| Provided data |
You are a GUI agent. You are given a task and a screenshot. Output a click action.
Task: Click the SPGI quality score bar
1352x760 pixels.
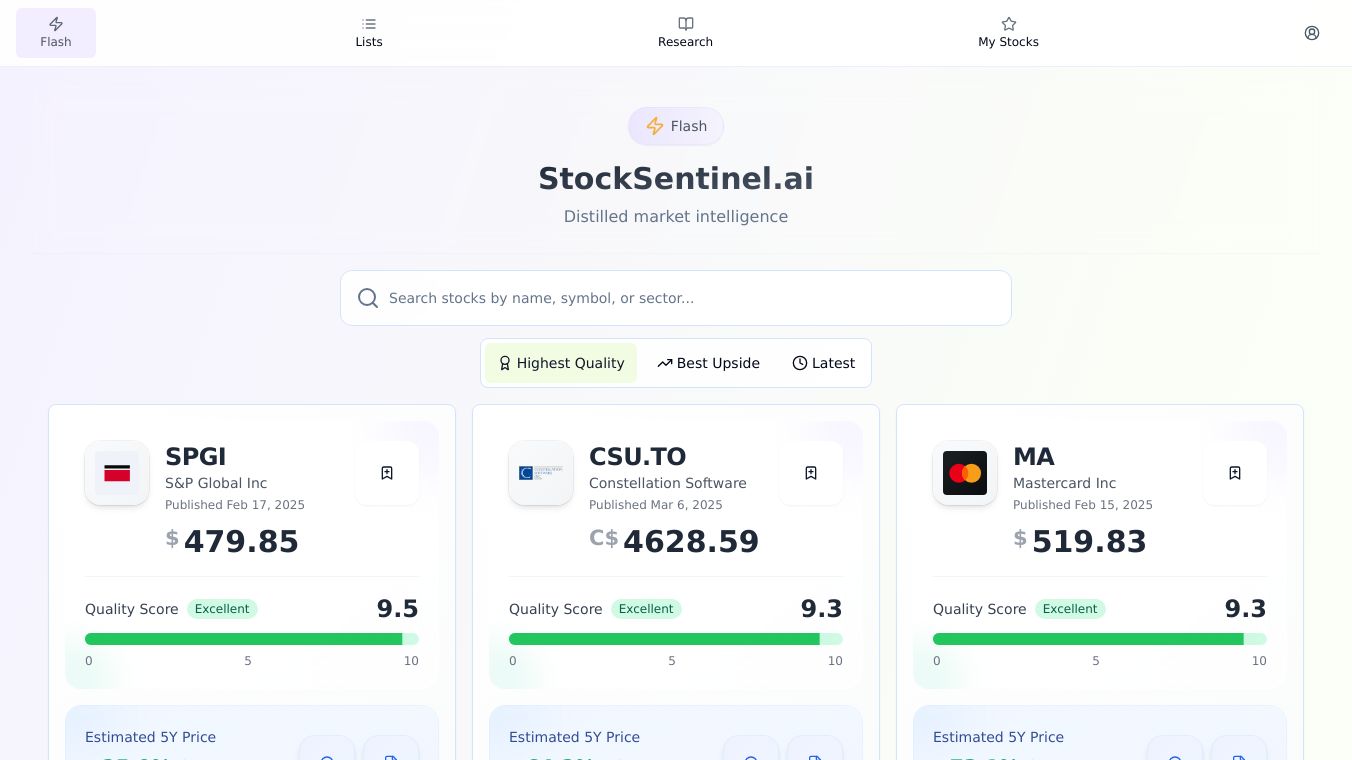click(x=252, y=639)
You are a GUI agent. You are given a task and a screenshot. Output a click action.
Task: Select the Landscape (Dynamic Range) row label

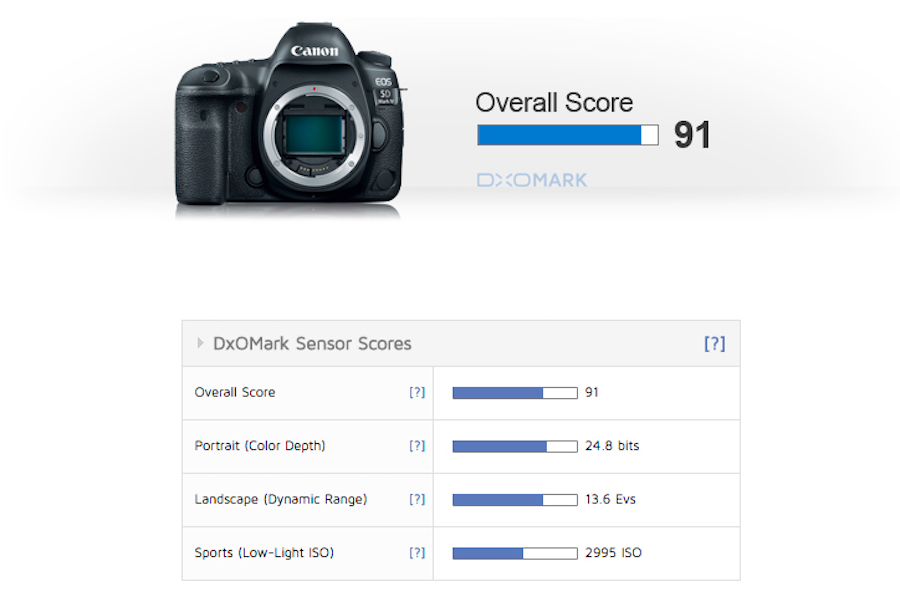[x=280, y=499]
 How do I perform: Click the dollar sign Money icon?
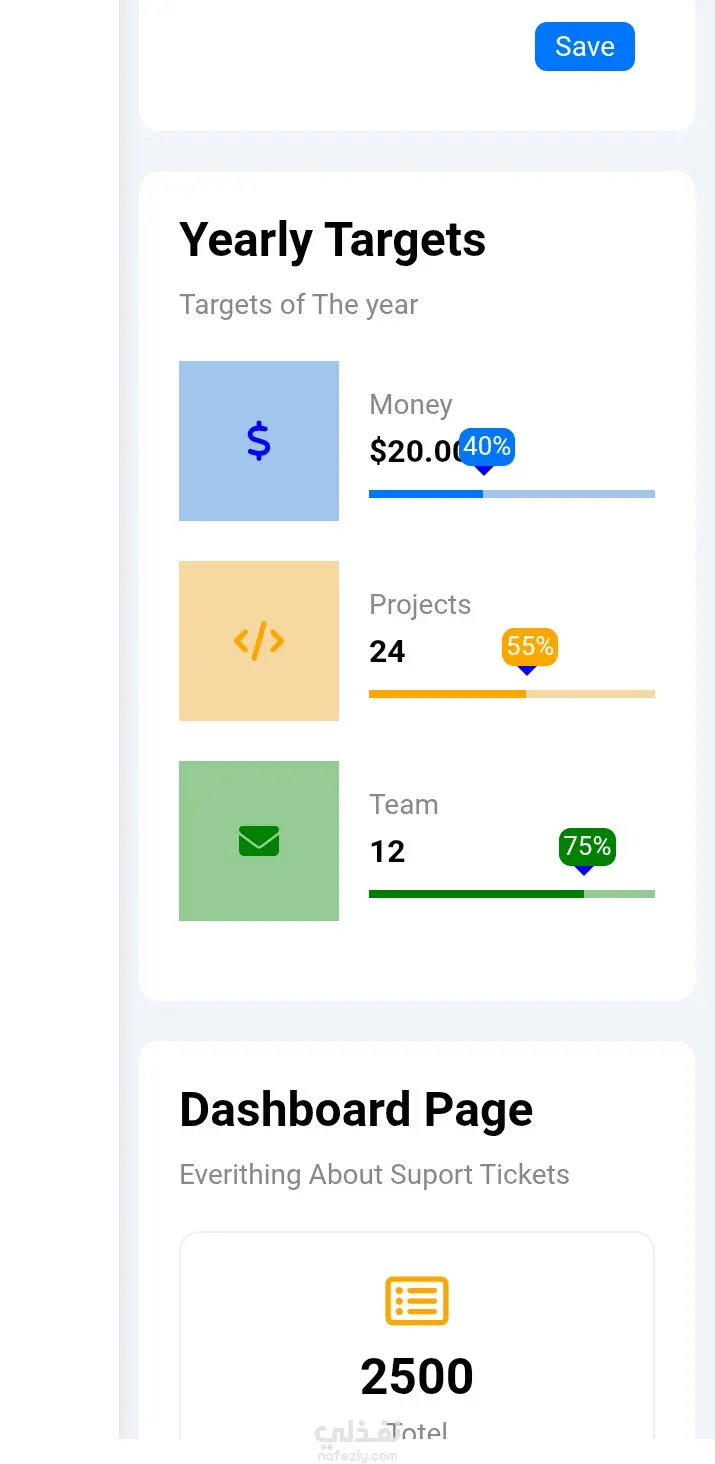pyautogui.click(x=259, y=441)
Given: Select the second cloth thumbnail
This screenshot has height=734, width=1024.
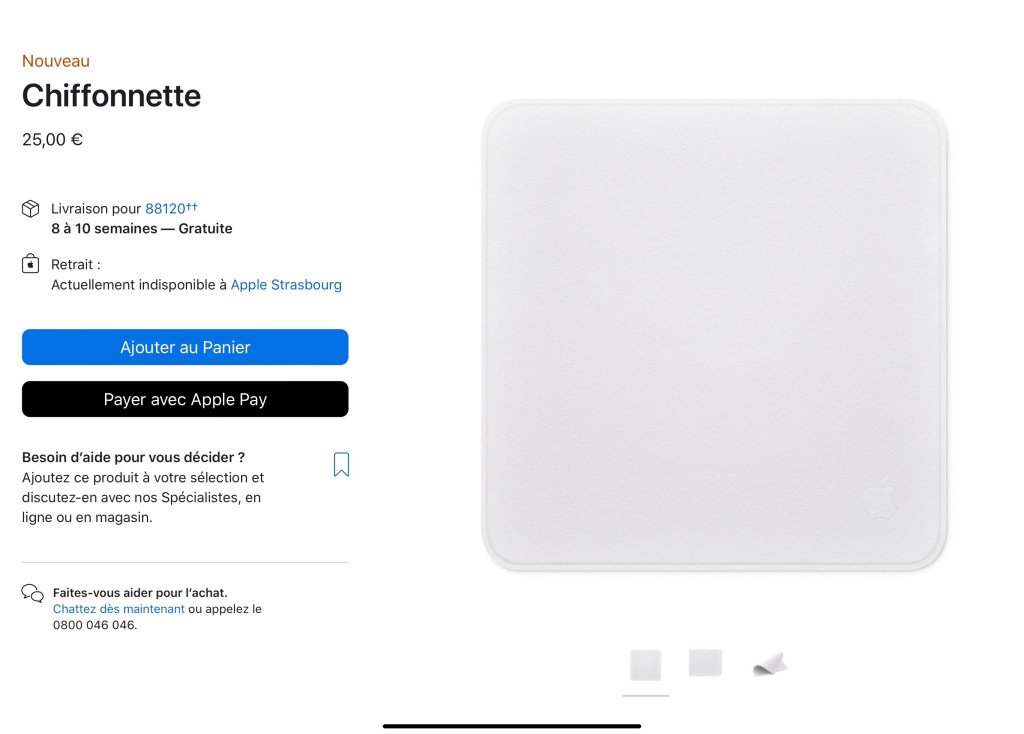Looking at the screenshot, I should coord(705,663).
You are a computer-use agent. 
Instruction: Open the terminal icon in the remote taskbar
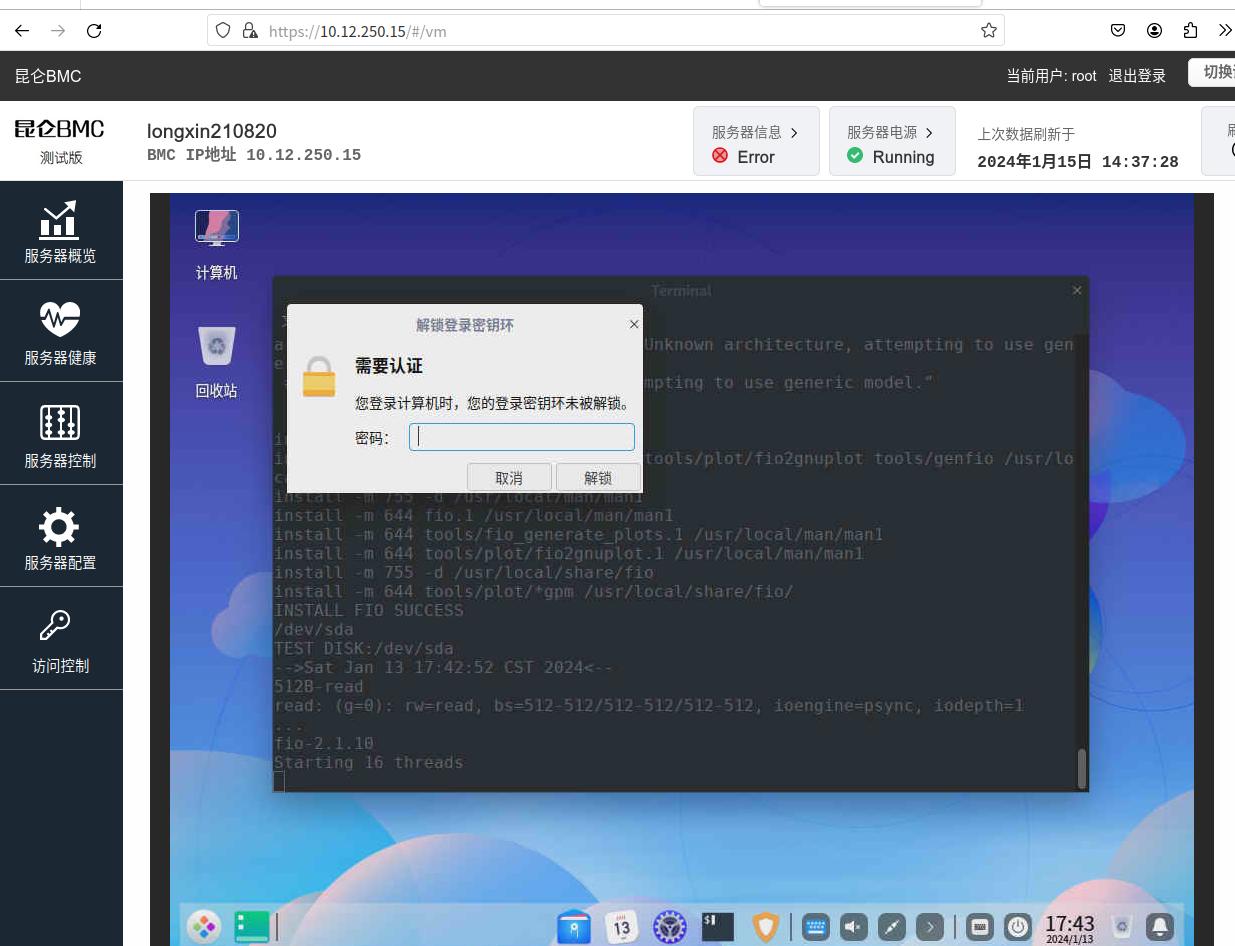click(x=718, y=927)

| What you have to do |
Please transcribe exactly the lines from the one that contains "1352x760 pixels." through the closing line of the entries, with no pictures.

| Answer below |
1352x760 pixels.
click(x=252, y=639)
You are a GUI agent. You are given a task and a screenshot. Output a click action.
Task: Select the Landscape (Dynamic Range) row label

[x=280, y=499]
 How do I perform: Click the dollar sign Money icon?
pyautogui.click(x=259, y=441)
Given: Select the second cloth thumbnail
This screenshot has height=734, width=1024.
Looking at the screenshot, I should coord(705,663).
You are a computer-use agent. 
Instruction: Open the terminal icon in the remote taskbar
click(x=718, y=927)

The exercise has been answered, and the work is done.